Let me make one thing clear. I adore my Macintosh, or rather my family of however many Macintoshes it is that I’ve recklessly accumulated over the years. I’ve adored it since I first saw one at Infocom’s offices in Boston in 1983. The thing that has kept me enthralled and hypnotised by it in all that time is the perception that lies at the heart of its design, which is this: “There is no problem so complicated that you can’t find a very simple answer to it if you look at it the right way.” Or, to put it another way, “The future of computer power is pure simplicity.” So my two major wishes for the 1990s are that the Macintosh systems designers get back to that future, and that Frank the Vandal gets out of my house.

MacUser magazine, 1989

Build It and We Will Come I remember the first time I ever saw a personal computer.
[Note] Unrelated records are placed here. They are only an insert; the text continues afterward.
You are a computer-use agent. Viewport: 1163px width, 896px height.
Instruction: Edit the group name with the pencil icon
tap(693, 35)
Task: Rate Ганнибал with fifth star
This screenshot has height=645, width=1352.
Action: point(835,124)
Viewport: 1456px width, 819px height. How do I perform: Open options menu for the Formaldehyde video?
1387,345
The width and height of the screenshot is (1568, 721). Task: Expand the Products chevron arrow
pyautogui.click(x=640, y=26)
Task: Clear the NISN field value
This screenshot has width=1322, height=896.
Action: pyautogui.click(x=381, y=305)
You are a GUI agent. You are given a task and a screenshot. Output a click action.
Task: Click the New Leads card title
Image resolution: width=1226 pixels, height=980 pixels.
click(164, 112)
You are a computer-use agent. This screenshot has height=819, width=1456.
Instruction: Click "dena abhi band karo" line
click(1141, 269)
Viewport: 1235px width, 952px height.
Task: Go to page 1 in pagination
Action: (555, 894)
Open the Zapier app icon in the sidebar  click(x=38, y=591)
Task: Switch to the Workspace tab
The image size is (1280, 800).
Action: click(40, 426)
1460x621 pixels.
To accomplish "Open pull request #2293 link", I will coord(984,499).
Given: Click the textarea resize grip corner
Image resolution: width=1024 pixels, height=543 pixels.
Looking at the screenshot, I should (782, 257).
It was at Lasky’s, on the Tottenham Court Road, and it was called a Commodore PET. It was quite a large pyramid shape, with a screen at the top about the size of a chocolate bar. I prowled around it for a while, fascinated. But it was no good. I couldn’t for the life of me see any way in which a computer could be of any use in the life or work of a writer. However, I did feel the first tiniest inklings of a feeling that would go on to give a whole new meaning to the words “disposable income.” The reason I couldn’t imagine what use it would be to me was that I had a very limited idea of what a computer actually was—as did we all. I thought it was a kind of elaborate adding machine. And that is exactly how “personal” computers (a misleading term as applied to almost any machine we’ve seen so far) were for a while developed—as super adding machines with a long feature list. Then, as our ability to manipulate numbers with these machines became more sophisticated, we wondered what might happen if we made the numbers stand for something else, like for instance the letters of the alphabet. Bingo! An extraordinary, world-changing breakthrough! We realised we had been myopically shortsighted to think this thing was just an adding machine. It was something far more exciting. It was a typewriter!

The next breakthrough came when we started to make these numbers, which were now flying round inside these machines at insane speeds, stand for the picture elements of a graphic display. Pixels.

Aha! we thought. This machine turns out to be much more exciting even than a typewriter. It’s a television! With a typewriter stuck in front of it! And now we have the World Wide Web (the only thing I know of whose shortened form—www—takes three time longer to say than what it’s short for) and we have yet another exciting new model. It’s a brochure. A huge, all-singing, all-dancing, hopping, beeping, flash-ridden brochure.